§ TASK STATEMENT: Each record below should be output verbatim, without pictures.

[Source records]
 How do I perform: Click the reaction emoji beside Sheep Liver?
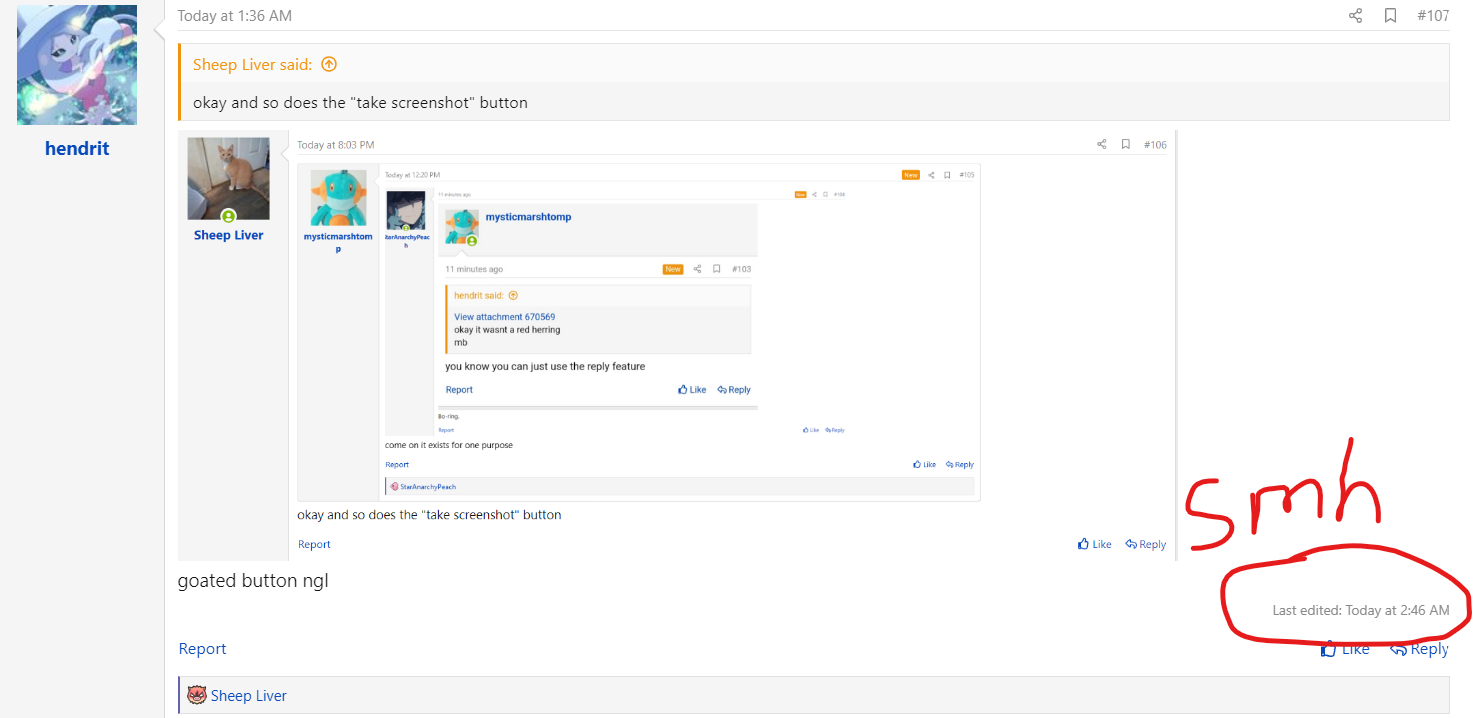pyautogui.click(x=197, y=695)
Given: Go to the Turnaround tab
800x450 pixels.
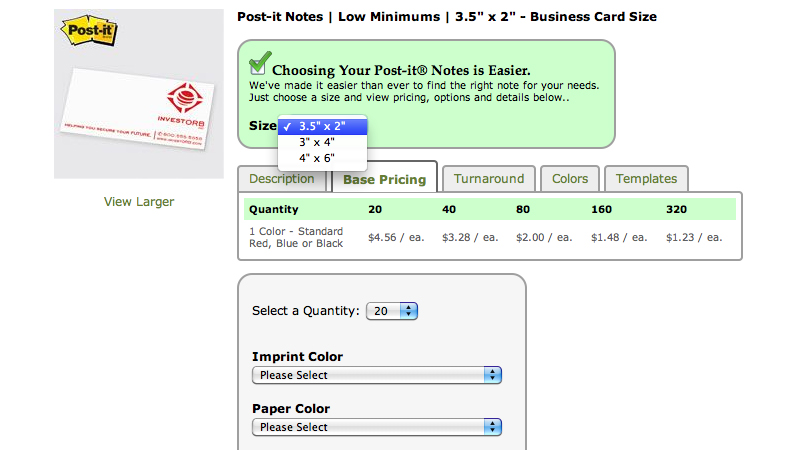Looking at the screenshot, I should click(x=489, y=179).
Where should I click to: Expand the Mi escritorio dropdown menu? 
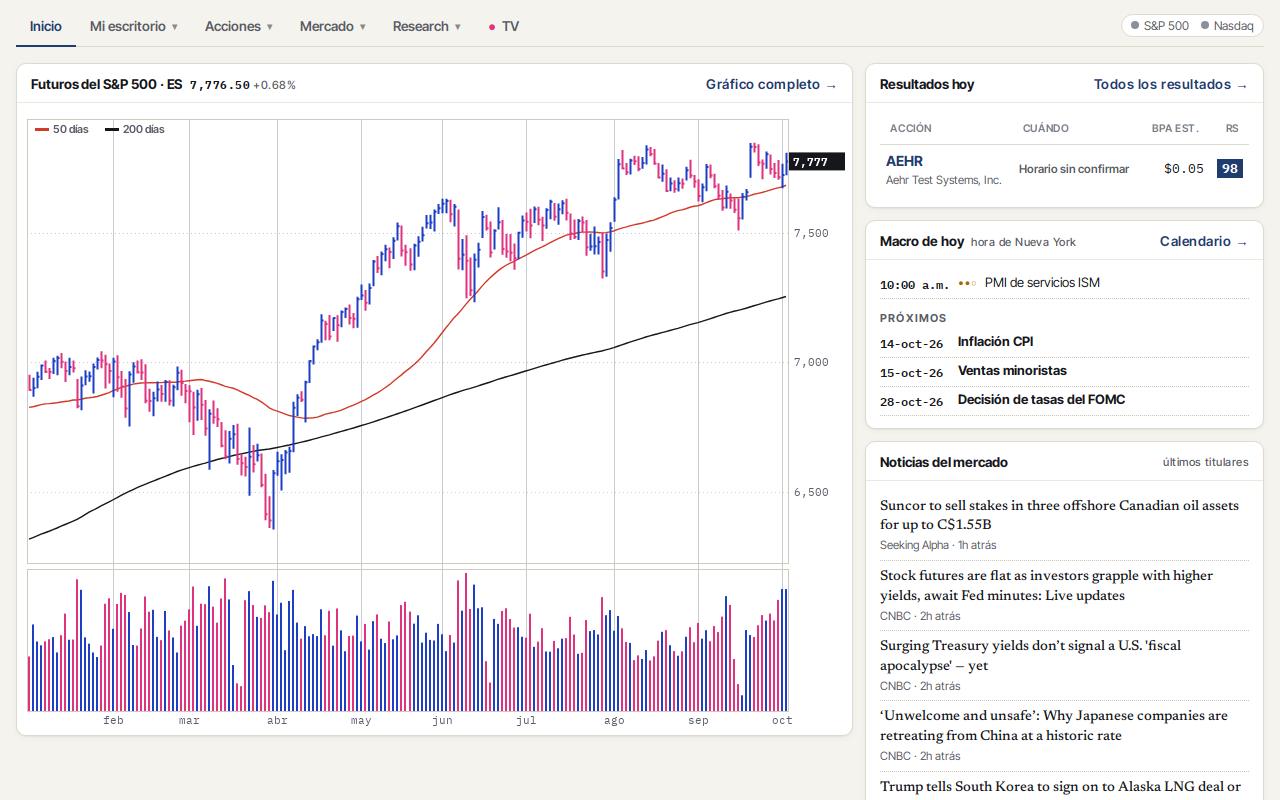tap(133, 26)
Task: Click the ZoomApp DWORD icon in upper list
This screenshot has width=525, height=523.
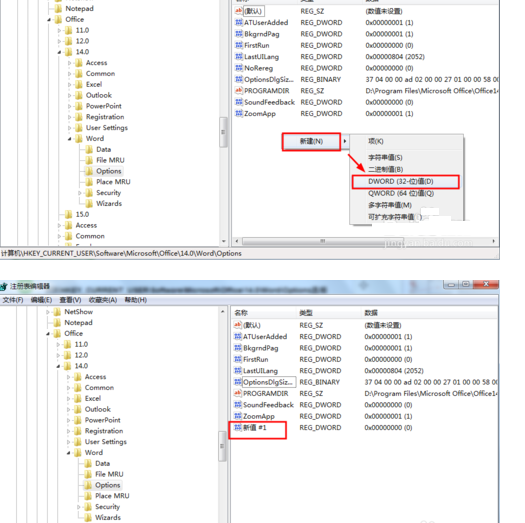Action: 238,114
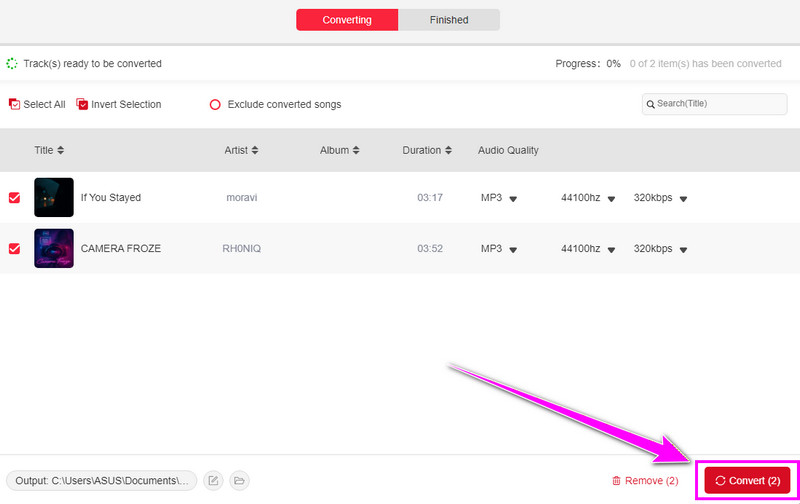Select the Converting tab
The width and height of the screenshot is (800, 504).
tap(347, 20)
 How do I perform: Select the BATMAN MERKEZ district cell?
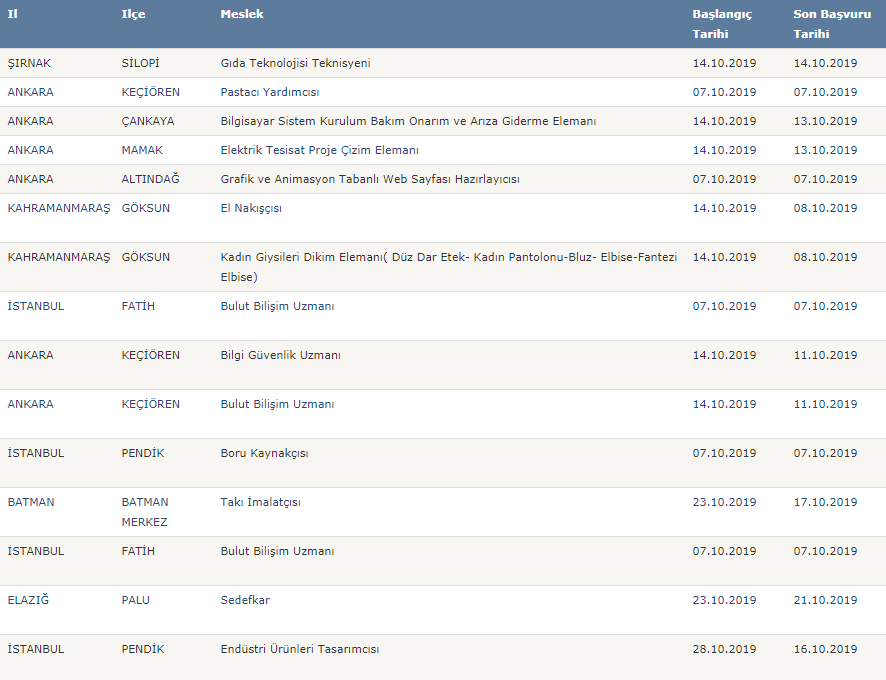145,512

§ SOLUTION TO THE PROBLEM:
 How do I perform: Click the reaction emoji beside Sheep Liver?
pyautogui.click(x=197, y=695)
Given: Go to the Turnaround tab
800x450 pixels.
Looking at the screenshot, I should click(x=489, y=179).
Where should I click to: Expand the Mi escritorio dropdown menu? 
tap(133, 26)
Task: Click the ZoomApp DWORD icon in upper list
This screenshot has width=525, height=523.
Action: 238,114
Select the Converting tab
The width and height of the screenshot is (800, 504).
tap(347, 20)
 How do I perform: Select the BATMAN MERKEZ district cell?
145,512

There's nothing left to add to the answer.